An assessment of PET and CMR radiomic features for the detection of cardiac sarcoidosis

Front Nucl Med. 2024 Jan 16:4:1324698. doi: 10.3389/fnume.2024.1324698. eCollection 2024.

Abstract

Background: Visual interpretation of PET and CMR may fail to identify cardiac sarcoidosis (CS) with high specificity. This study aimed to evaluate the role of [18F]FDG PET and late gadolinium enhancement (LGE)-CMR radiomic features in differentiating CS from another cause of myocardial inflammation, in this case patients with cardiac-related clinical symptoms following COVID-19.

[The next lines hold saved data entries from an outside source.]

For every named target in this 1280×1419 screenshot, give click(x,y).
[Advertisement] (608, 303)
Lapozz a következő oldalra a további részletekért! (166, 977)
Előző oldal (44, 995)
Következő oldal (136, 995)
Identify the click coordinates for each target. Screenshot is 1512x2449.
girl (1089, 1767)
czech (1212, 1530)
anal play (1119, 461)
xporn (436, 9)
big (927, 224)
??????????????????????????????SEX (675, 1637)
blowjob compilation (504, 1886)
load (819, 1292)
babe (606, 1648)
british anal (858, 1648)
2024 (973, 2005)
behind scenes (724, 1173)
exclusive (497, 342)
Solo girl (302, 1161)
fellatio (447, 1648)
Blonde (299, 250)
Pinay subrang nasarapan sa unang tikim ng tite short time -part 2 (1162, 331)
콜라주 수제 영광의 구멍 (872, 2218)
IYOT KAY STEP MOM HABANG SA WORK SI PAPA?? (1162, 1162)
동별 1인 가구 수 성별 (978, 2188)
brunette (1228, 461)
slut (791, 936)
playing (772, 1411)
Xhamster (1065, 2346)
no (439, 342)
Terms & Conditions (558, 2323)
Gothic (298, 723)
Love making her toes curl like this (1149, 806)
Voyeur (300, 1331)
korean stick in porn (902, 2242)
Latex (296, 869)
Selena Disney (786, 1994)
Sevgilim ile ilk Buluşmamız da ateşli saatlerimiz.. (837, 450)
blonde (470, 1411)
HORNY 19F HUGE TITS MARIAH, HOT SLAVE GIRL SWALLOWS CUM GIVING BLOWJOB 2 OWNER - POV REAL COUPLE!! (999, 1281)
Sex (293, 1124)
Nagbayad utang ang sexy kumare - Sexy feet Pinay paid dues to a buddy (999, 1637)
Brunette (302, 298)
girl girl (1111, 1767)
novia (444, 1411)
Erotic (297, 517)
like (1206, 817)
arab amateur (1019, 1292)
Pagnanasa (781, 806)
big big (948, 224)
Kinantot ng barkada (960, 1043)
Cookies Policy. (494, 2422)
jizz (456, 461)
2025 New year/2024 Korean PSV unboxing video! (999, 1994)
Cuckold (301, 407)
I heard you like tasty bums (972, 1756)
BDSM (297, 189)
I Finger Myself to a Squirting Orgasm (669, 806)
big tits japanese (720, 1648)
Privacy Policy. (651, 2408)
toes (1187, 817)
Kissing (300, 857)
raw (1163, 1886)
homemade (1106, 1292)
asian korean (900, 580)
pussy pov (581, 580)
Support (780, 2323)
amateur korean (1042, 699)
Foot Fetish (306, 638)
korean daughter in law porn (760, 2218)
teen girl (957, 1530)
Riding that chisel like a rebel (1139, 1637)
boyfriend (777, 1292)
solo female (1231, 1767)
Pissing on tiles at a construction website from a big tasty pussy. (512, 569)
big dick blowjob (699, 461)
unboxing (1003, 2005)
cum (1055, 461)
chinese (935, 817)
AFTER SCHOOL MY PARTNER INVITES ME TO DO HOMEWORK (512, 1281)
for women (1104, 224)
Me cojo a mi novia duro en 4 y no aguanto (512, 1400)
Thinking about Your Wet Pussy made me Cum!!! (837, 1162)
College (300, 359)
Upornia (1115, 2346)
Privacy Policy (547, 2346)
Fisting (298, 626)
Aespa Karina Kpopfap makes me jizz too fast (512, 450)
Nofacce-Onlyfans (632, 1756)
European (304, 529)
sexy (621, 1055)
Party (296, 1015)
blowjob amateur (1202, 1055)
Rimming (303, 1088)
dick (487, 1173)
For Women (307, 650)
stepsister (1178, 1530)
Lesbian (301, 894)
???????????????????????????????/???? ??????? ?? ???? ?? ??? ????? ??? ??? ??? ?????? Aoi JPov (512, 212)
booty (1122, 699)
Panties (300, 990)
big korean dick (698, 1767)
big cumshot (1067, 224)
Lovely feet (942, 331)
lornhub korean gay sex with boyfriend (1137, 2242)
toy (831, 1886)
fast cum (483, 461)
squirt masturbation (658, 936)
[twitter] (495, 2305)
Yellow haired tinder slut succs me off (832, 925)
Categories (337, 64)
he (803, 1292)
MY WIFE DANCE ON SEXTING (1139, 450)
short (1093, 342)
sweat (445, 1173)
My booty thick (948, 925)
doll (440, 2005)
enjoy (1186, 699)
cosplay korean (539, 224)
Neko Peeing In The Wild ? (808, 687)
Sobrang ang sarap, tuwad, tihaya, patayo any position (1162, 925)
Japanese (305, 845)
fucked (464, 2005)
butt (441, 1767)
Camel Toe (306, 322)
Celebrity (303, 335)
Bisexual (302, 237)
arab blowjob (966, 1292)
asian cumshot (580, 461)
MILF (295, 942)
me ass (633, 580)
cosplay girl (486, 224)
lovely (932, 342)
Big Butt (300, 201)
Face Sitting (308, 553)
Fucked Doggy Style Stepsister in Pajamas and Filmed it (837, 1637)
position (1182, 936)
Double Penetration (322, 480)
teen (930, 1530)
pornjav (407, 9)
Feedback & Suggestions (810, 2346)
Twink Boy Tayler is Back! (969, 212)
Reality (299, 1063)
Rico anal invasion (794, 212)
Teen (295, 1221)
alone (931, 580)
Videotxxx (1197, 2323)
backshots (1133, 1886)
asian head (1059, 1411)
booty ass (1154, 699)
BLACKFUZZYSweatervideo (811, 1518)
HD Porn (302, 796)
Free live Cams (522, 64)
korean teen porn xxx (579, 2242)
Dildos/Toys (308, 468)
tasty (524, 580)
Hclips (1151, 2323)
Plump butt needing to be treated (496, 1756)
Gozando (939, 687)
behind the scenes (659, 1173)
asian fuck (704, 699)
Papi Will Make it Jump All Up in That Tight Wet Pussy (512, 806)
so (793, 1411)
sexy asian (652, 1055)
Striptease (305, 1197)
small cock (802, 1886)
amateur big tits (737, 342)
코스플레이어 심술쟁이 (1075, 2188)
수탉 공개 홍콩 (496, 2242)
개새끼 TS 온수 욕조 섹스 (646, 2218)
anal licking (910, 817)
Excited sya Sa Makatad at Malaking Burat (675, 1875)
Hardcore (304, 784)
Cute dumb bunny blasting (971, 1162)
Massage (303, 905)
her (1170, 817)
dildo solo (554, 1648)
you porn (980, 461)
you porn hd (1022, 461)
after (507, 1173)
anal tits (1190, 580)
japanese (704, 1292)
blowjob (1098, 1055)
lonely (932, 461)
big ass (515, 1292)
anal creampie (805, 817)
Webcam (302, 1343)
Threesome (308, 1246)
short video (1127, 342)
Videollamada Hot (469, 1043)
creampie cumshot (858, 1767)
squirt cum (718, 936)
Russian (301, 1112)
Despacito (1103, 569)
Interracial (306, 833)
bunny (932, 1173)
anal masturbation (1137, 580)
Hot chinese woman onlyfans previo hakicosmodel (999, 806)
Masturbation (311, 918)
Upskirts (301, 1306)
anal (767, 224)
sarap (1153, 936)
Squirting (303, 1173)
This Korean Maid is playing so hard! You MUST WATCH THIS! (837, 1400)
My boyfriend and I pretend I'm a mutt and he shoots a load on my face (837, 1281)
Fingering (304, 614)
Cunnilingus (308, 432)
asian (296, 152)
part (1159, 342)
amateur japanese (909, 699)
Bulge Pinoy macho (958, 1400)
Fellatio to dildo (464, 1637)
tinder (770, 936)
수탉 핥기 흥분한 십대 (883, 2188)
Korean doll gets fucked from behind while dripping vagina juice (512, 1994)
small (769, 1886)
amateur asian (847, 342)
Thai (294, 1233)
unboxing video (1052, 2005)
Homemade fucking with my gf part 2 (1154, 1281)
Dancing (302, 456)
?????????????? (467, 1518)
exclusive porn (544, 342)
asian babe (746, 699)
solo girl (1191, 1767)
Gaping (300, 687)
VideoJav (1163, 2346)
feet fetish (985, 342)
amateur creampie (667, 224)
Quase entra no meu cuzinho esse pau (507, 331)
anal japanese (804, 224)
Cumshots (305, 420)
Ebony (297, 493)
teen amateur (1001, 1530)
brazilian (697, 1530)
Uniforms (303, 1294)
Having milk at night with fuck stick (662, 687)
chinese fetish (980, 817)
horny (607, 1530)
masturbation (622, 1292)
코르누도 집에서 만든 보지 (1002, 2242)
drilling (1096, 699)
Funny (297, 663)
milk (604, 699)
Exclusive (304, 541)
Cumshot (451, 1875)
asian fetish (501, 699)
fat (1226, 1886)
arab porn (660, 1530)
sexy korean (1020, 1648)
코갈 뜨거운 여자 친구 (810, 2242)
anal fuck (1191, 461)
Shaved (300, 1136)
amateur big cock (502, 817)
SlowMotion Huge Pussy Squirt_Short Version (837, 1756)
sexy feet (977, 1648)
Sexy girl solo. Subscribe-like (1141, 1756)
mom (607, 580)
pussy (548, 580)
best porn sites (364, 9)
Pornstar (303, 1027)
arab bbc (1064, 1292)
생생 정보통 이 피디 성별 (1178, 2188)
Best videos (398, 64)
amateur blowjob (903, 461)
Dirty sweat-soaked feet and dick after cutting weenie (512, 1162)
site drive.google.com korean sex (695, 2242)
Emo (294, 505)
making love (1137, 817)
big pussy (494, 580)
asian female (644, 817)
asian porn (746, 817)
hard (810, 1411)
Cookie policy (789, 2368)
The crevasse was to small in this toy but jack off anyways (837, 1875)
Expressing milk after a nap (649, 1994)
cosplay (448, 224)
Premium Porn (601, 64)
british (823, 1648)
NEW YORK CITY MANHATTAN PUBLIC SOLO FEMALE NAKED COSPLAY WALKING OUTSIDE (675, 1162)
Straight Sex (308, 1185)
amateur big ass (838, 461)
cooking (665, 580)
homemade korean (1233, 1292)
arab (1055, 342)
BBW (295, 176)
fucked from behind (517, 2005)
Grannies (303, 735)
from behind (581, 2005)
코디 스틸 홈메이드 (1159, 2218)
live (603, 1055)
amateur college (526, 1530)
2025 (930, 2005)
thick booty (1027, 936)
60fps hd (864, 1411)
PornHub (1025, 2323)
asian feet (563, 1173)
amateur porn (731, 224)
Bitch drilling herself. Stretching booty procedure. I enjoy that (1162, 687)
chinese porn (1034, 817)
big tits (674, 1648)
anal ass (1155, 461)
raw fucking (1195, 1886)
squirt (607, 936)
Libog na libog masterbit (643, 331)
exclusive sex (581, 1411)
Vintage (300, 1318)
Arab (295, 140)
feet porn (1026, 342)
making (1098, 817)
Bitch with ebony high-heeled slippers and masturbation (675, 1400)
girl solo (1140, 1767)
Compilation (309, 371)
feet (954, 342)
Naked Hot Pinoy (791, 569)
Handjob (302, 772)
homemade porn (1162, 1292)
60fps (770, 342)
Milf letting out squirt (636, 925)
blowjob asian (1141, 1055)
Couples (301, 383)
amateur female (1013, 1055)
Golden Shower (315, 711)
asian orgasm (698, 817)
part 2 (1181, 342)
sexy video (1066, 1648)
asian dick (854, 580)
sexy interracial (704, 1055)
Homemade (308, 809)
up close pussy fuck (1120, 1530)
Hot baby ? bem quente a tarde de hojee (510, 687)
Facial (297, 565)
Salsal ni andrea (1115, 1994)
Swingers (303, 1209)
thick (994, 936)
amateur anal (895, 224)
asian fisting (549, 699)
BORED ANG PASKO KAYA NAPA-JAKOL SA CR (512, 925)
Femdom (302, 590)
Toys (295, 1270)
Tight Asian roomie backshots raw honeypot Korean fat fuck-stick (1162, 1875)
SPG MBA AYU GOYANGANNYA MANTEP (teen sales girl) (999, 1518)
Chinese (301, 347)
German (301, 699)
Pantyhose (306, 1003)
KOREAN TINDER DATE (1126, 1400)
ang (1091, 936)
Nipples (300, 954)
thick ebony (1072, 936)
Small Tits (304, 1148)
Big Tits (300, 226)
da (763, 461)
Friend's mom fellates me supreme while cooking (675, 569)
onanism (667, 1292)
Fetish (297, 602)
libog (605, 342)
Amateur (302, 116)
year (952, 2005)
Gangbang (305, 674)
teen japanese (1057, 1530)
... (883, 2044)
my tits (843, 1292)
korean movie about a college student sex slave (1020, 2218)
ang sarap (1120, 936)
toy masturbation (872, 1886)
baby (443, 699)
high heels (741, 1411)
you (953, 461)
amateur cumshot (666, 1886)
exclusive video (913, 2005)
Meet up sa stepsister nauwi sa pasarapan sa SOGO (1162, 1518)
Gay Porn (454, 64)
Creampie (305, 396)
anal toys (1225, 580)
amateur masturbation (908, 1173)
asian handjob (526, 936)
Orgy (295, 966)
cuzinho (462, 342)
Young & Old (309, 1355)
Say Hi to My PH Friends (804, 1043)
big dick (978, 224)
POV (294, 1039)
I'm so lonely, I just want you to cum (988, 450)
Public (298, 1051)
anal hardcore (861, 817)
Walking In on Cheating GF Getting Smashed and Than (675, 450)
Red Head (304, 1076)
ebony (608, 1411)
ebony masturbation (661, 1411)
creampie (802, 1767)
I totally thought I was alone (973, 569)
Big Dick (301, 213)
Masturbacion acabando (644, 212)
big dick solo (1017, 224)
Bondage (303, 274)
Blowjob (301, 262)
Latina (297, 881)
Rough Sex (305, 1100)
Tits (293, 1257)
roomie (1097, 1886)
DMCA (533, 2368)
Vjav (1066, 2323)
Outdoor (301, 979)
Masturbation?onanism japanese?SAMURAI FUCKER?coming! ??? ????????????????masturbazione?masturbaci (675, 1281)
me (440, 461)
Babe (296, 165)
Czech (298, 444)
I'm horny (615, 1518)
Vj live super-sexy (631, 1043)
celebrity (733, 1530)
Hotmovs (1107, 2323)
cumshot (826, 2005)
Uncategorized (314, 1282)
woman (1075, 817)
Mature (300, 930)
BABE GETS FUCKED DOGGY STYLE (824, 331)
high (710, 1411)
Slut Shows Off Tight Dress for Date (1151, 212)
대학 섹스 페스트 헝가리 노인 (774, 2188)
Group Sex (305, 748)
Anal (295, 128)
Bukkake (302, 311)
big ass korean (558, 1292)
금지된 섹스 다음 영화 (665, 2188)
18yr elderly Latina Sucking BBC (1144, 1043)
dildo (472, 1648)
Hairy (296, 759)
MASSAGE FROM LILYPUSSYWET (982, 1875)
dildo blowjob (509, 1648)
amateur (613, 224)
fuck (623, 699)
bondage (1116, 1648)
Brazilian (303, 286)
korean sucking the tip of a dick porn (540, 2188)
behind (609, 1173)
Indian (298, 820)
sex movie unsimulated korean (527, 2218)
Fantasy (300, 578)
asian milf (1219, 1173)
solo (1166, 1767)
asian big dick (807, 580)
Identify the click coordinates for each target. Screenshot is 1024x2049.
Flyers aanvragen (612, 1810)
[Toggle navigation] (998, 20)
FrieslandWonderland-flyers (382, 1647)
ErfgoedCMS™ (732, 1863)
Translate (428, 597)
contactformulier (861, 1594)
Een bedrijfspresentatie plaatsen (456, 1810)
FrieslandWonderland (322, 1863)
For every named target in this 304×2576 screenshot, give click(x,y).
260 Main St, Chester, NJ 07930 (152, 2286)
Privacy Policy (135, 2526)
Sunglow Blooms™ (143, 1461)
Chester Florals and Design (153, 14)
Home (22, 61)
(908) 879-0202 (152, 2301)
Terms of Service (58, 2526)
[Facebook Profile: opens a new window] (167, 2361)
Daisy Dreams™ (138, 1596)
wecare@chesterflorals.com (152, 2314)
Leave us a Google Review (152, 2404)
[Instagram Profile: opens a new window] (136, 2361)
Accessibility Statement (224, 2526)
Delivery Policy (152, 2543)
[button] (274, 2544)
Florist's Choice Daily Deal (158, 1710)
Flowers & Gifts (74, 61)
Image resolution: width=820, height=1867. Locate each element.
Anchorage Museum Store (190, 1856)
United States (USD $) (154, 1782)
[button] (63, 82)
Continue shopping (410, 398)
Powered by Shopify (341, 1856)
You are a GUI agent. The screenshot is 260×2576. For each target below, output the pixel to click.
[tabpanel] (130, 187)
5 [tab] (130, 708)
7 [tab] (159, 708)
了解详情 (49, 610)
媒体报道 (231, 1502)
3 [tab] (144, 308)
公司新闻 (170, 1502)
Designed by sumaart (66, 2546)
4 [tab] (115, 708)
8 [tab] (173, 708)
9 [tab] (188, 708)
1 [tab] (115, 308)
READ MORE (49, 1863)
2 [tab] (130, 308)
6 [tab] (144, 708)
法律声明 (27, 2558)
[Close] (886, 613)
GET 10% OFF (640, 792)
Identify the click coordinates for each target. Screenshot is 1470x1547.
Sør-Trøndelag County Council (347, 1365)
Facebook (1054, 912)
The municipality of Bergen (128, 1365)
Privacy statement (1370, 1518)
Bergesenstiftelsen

Methods: [18F]FDG PET and LGE-CMR were treated separately in this work. There were 35 post-COVID-19 (PC) and 40 CS datasets. Regions of interest were delineated manually around the entire left ventricle for the PET and LGE-CMR datasets. Radiomic features were then extracted. The ability of individual features to correctly identify image data as CS or PC was tested to predict the clinical classification of CS vs. PC using Mann-Whitney U-tests and logistic regression. Features were retained if the P-value was <0.00053, the AUC was >0.5, and the accuracy was >0.7. After applying the correlation test, uncorrelated features were used as a signature (joint features) to train machine learning classifiers. For LGE-CMR analysis, to further improve the results, different classifiers were used for individual features besides logistic regression, and the results of individual features of each classifier were screened to create a signature that included all features that followed the previously mentioned criteria and used it them as input for machine learning classifiers.

Results: The Mann-Whitney U-tests and logistic regression were trained on individual features to build a collection of features. For [18F]FDG PET analysis, the maximum target-to-background ratio (TBRmax ) showed a high area under the curve (AUC) and accuracy with small P-values (<0.00053), but the signature performed better (AUC 0.98 and accuracy 0.91). For LGE-CMR analysis, the Gray Level Dependence Matrix (gldm)-Dependence Non-Uniformity showed good results with small error bars (accuracy 0.75 and AUC 0.87). However, by applying a Support Vector Machine classifier to individual LGE-CMR features and creating a signature, a Random Forest classifier displayed better AUC and accuracy (0.91 and 0.84, respectively).

Conclusion: Using radiomic features may prove useful in identifying individuals with CS. Some features showed promising results in differentiating between PC and CS. By automating the analysis, the patient management process can be accelerated and improved.

Keywords: PET-MRI; cardiac sarcoidosis; imaging; machine learning; post-COVID.